Information Security Analyst

Job Responsibilities:

• Evaluate/assess Application Security Architecture and suggest recommendations. Provide best practices.
• Support administration of local and vendor managed security solutions for MTS environment.
• Analyze security threats, vulnerability assessments, and audit results to recommend security solutions that enable business objectives.
• Work with Application Engineering teams to ensure public access applications are designed and implemented with necessary security controls.
• Work with the Application Engineering teams to ensure Static Application Security Testing is performed as part of CI/CD. Provide guidance on remediation.
• Conduct Dynamic Application Security Testing.
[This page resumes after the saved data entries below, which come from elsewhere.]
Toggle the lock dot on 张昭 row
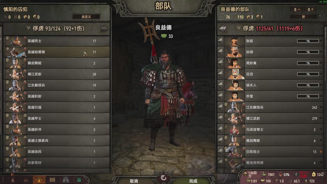327x184 pixels. tap(321, 41)
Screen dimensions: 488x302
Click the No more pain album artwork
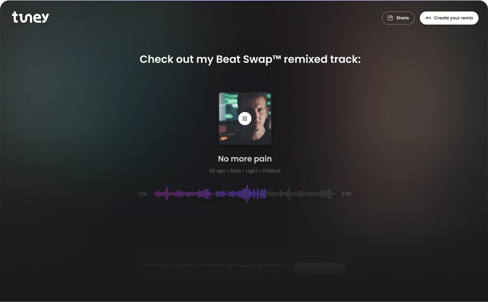(245, 119)

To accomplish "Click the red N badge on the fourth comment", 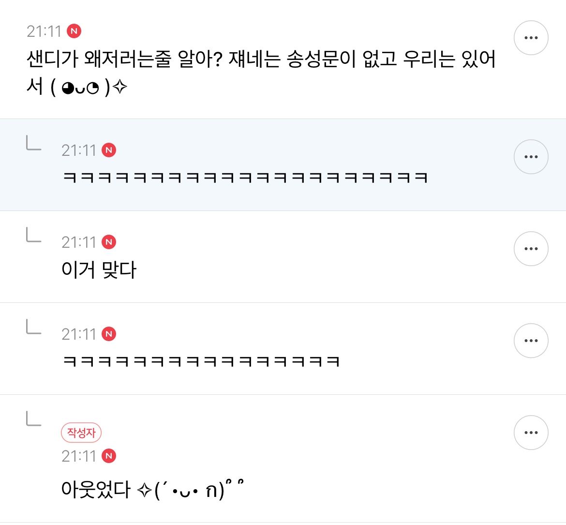I will (109, 334).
Review findings and engage Application Engineering teams for remediation.
• Review and improve Access Management & Controls.
• Collaborate with other teams to support response efforts to security-related findings or concerns.
• Report on incident response metrics and provide assessment reports.
• Continuously improve the organization’s security stance and framework.
• Help to develop and maintain Security Best Practices manual/portal.
• Assist with the organization’s security awareness training program.
• Participate in the design and implementation of policies, procedures, standards, tools, and methodologies.
• Work with Security Operations Center to analyze and respond to alerts from automated logging, monitoring tools. Review and update the incident response and disaster recovery plans as needed
• Maintain up-to-date knowledge of the Information security industry, including awareness of new or revised security solutions and improved security processes.
• Keep a keen watch for new vulnerabilities and exploits and execute documented incident response procedures to deal with them.